Dal 19 novembre 2025 entra in vigore la seconda fase della normativa AGCOM anti-spoofing, che estende il blocco delle chiamate fraudolente anche dai numeri mobili italiani. Questa misura rappresenta un ulteriore passo avanti nella lotta contro le telefonate moleste e le frodi telefoniche, a beneficio di cittadini, aziende e professionisti.
Dallo spoofing alla sicurezza
Lo spoofing è una tecnica fraudolenta nella quale il chiamante falsifica il proprio numero
telefonico per farlo apparire come un numero affidabile o appartenente a un soggetto legittimo,
con lo scopo di ingannare il destinatario
La normativa anti-spoofing è stata introdotta il 19 agosto 2025 con la delibera AGCOM n. 106/25/CONS. In quella prima fase, il blocco riguardava le chiamate provenienti dall’estero che simulavano numeri fissi italiani. Se il numero non avesse corrisposto a un utente reale in roaming, la chiamata sarebbe stata interrotta. Dal 19 novembre 2025, il sistema si rafforza: il blocco viene esteso anche alle numerazioni mobili italiane falsificate. Gli operatori telefonici devono ora verificare in tempo reale se il numero è attivo e se la SIM è effettivamente in roaming. In caso contrario, la chiamata non sarà inoltrata.
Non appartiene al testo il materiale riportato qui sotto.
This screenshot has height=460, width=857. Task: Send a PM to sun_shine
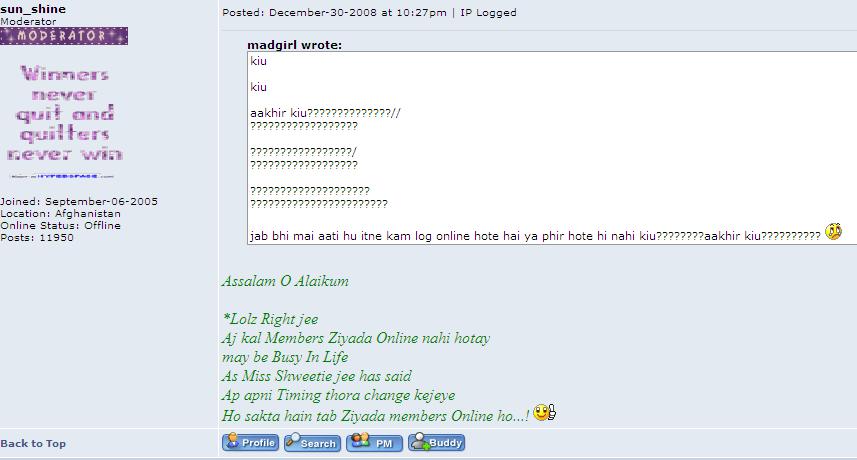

Cosa cambia per gli operatori telefonici
Gli operatori sono chiamati a implementare sistemi di verifica e controllo in tempo reale, integrando le informazioni sulle SIM attive e sullo stato di roaming. Questo comporta un investimento tecnologico, ma anche un’opportunità per offrire servizi più sicuri, affidabili e trasparenti. È un passo verso una telefonia più responsabile, dove la protezione dell’utente diventa parte integrante del servizio.
Un vantaggio per tutti
- Aziende e professionisti: possono contare su un ambiente telefonico più sicuro, riducendo il rischio di frodi. Meno chiamate sospette significa più fiducia da parte dei clienti.
- Call center e servizi di assistenza: sono incentivati a utilizzare numerazioni trasparenti e tracciabili, incontrando le aspettative dei clienti e migliorando la qualità del servizio.
- Cittadini: ricevono meno chiamate moleste e sono più protetti da tentativi di phishing e truffe telefoniche. La serenità nel rispondere al telefono torna ad essere una certezza.
Noi ci siamo adeguati
Come operatori, noi di I-TEAM abbiamo già adeguato i nostri sistemi alle nuove disposizioni AGCOM.
Le nostre infrastrutture sono ora in grado di filtrare le chiamate fraudolente, garantendo maggiore protezione ai nostri clienti e contribuendo attivamente alla sicurezza del sistema telefonico nazionale. Per I-TEAM, la conformità non è solo un obbligo, ma un impegno concreto verso la qualità.